Calculating the wt-MEDD score based on overlapping MEDD could lead to an increase in data volume, as each intake date—rather than just the prescription date—adds an additional row to the table. In our study, the data size for tables based on each intake date was five times larger than those based on each prescription date. However, limiting the analysis to patients who have been prescribed narcotics, rather than including all hospital patients, could alleviate the burden of data analysis. Additionally, our study only included a small number of patients diagnosed with NUD, possibly due to physicians' reluctance to diagnose NUD. This issue is particularly acute for patients who have received narcotics prescriptions from more than one department, where cross-departmental liability issues may complicate the diagnosis of NUD. Consequently, there could be a larger number of undiagnosed NUD cases, especially among those categorized as wt-MEDD outliers. Moreover, our analysis did not include narcotic prescriptions for cancer patients, inpatients, or those receiving relatively low doses of narcotics such as codeine and tramadol. These groups are expected to be analyzed using different criteria. This study was retrospective, suggesting that a prospective trial might be necessary to determine if monitoring the wt-MEDD score can reduce the incidence of NUD. Additionally, since our study population was limited to a single hospital, it did not account for narcotics prescribed to patients at other facilities. Given that patients with NUD are likely to receive narcotics prescriptions from multiple hospitals, an integrated system to monitor narcotic prescriptions nationwide becomes essential. In the United States, for example, the PDMP manages all narcotic prescriptions at the state level [21]. However, the variation in narcotic policies between different hospitals and countries could complicate such analysis [22]. Nonetheless, if the system can effectively detect NUD through hospital prescriptions, a method for confirming the wt-MEDD score might prove universally beneficial.

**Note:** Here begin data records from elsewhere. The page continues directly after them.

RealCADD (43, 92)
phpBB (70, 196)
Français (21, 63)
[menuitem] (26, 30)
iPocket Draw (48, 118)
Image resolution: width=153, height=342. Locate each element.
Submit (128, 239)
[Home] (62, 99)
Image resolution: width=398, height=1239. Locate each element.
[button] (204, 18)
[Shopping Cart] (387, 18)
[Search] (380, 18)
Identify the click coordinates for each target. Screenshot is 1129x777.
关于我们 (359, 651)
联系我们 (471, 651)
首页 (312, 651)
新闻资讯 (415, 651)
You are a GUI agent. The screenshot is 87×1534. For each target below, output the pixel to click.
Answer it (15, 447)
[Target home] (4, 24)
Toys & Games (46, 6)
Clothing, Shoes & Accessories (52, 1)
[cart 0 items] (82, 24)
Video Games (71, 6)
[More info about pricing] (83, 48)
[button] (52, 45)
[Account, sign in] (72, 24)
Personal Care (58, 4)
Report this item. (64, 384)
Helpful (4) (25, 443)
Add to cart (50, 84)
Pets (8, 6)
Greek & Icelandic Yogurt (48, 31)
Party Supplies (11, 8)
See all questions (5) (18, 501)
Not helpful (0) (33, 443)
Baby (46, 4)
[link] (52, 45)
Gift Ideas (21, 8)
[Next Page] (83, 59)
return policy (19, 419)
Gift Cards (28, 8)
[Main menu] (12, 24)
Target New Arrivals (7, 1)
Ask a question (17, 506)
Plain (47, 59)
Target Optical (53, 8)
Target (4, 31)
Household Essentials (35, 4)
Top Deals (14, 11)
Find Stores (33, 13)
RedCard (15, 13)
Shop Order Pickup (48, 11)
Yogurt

We defined the wt-MEDD score as the number of prescription days with a high MEDD ratio, based on the definition of narcotic abuse. The wt-MEDD score identified patients diagnosed with NUD with greater sensitivity and specificity than other metrics. Therefore, monitoring the wt-MEDD score could enable early interventions for irregular narcotics prescription patterns by doctors and help prevent the development of NUD in patients.